Lonceng kematian Paus Fransiskus, Pemimpin Tertinggi Gereja Katolik Roma telah berdentang di Basilika St. Petrus, Vatikan, pada Senin (21/4/2025). Vatikan berduka, dunia berduka atas kepergian tokoh sangat peduli akan kemanusiaan, sederhana, dan rendah hati. Dia pergi dalam usianya yang ke 88 tahun.
Selama masa kepemimpinannya, dia dikenal sangat vokal dalam menyoroti ketimpangan sosial, memperjuangkan keadilan bagi kaum miskin, dan menyerukan kesederhanaan dalam hidup, baik untuk umat maupun pejabat Gereja. Hal ini menunjukkan komitmennya yang kuat terhadap keadilan sosial.
Kesederhaan Paus Fransiskus semakin nampak ketika dia membuat wasiat rohani secara resmi pada 22 Juni 2022, isinya adalah dia menginginkan untuk dimakamkan di Basilika Santa Maria Maggiore, di sebuah makam sederhana tanpa ornamen khusus, melainkan hanya bertuliskan “Franciscus”, nama yang ia pilih selama kepausannya untuk menghormati Santo Fransiskus dari Asisi.
Paus Fransiskus juga berpesan untuk dimakamkan di dalam tanah, dan ditempatkan di lorong sebelah Kapel Pauline, tempat ikon Maria yang sangat dihormati, dimana Salus Populi Romani berada.

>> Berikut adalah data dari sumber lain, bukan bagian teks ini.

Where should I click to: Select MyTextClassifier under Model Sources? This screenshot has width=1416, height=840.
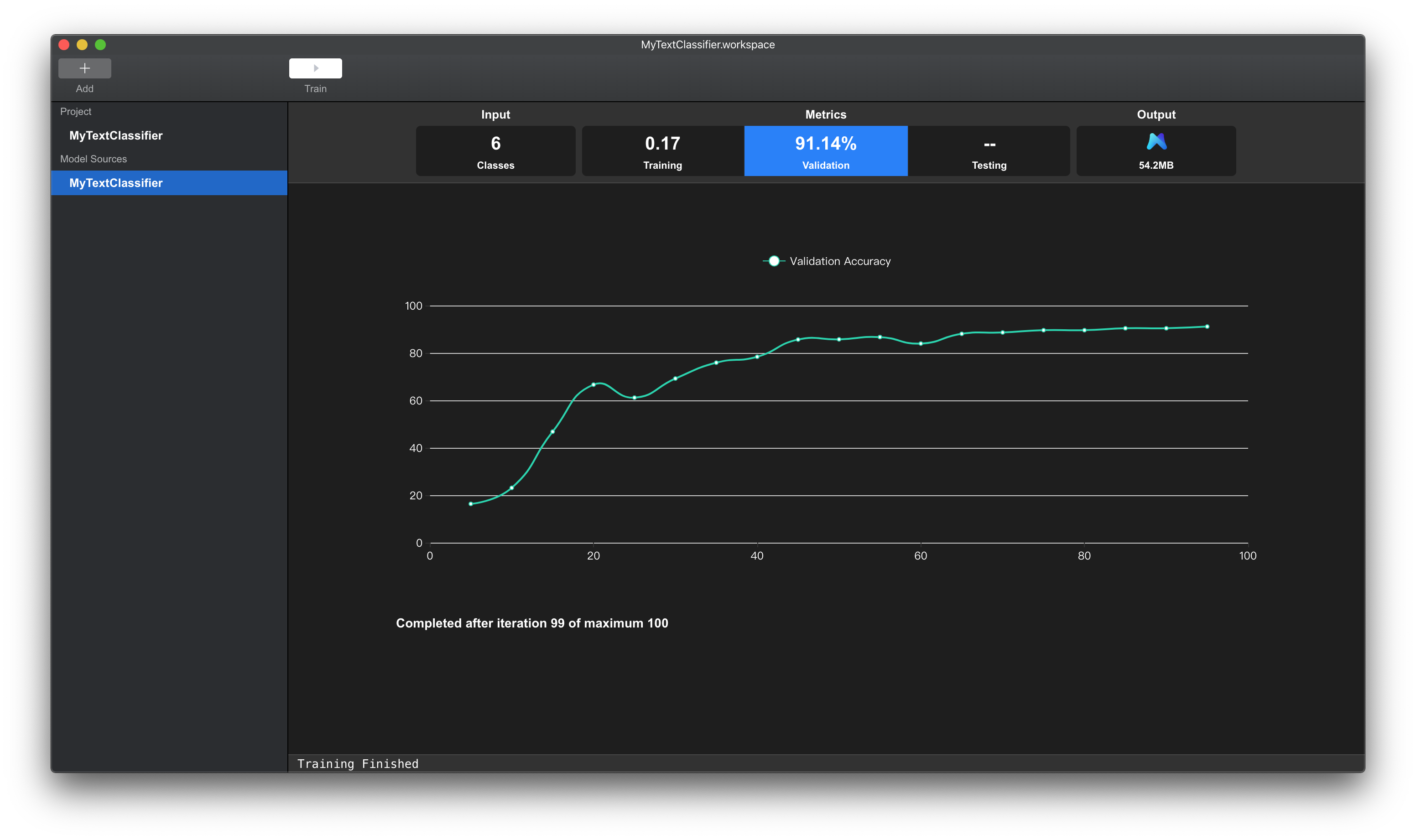[116, 183]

Pesan Paus tersebut memikat hati banyak orang karena dia tidak ingin dimakamkan di Basilika Santo Petrus seperti kebanyakan pendahulunya. Ia justru memilih Basilika Santa Maria Maggiore. Ini merupakan simbol kedekatannya dengan kaum marjinal dan pinggiran.
Dalam buku otobiografinya yang berjudul “Hope” terbit pada Januari 2025, dia menuliskan bahwa ”Vatikan adalah tempatku mengabdi, bukan rumah abadiku.”
Basilika Santa Maria Maggiore adalah sebuah basilika tertua di Roma yang didedikasikan untuk Bunda Maria, dibangun pada abad ke-5 setelah Konsili Efesus menetapkan Maria sebagai “Bunda Allah.” Basilika ini bukan hanya saksi sejarah arsitektur dan teologi, tetapi juga simbol dari Gereja yang lembut, mengayomi, dan dekat dengan umat kecil.
Alasan lain di balik keinginan Paus Fransiskus untuk beristirahat di Maria Maggiore sangat pribadi dan mencerminkan devosi mendalam Paus Fransiskus kepada Bunda Maria. Sejak awal masa kepausannya, Paus Fransiskus menunjukkan kedekatan dan penghormatan yang besar kepada Maria. Beliau sering mengunjungi Basilika ini untuk berdoa di hadapan ikon Salus Populi Romani (Keselamatan Umat Roma), sebuah ikon kuno yang sangat dihormati dan diyakini memiliki kekuatan pelindung bagi kota Roma.
Kunjungan-kunjungan ini menunjukkan ikatan spiritual yang kuat antara Paus Fransiskus dan Bunda Maria di tempat ini.
Keinginan untuk dimakamkan di Santa Maria Maggiore dapat dilihat sebagai ungkapan rasa terima kasih dan penyerahan diri Paus Fransiskus kepada perlindungan Maria.
Pilihan ini juga bisa menjadi pesan simbolis, menekankan pentingnya devosi Maria dalam kehidupan seorang Kristiani.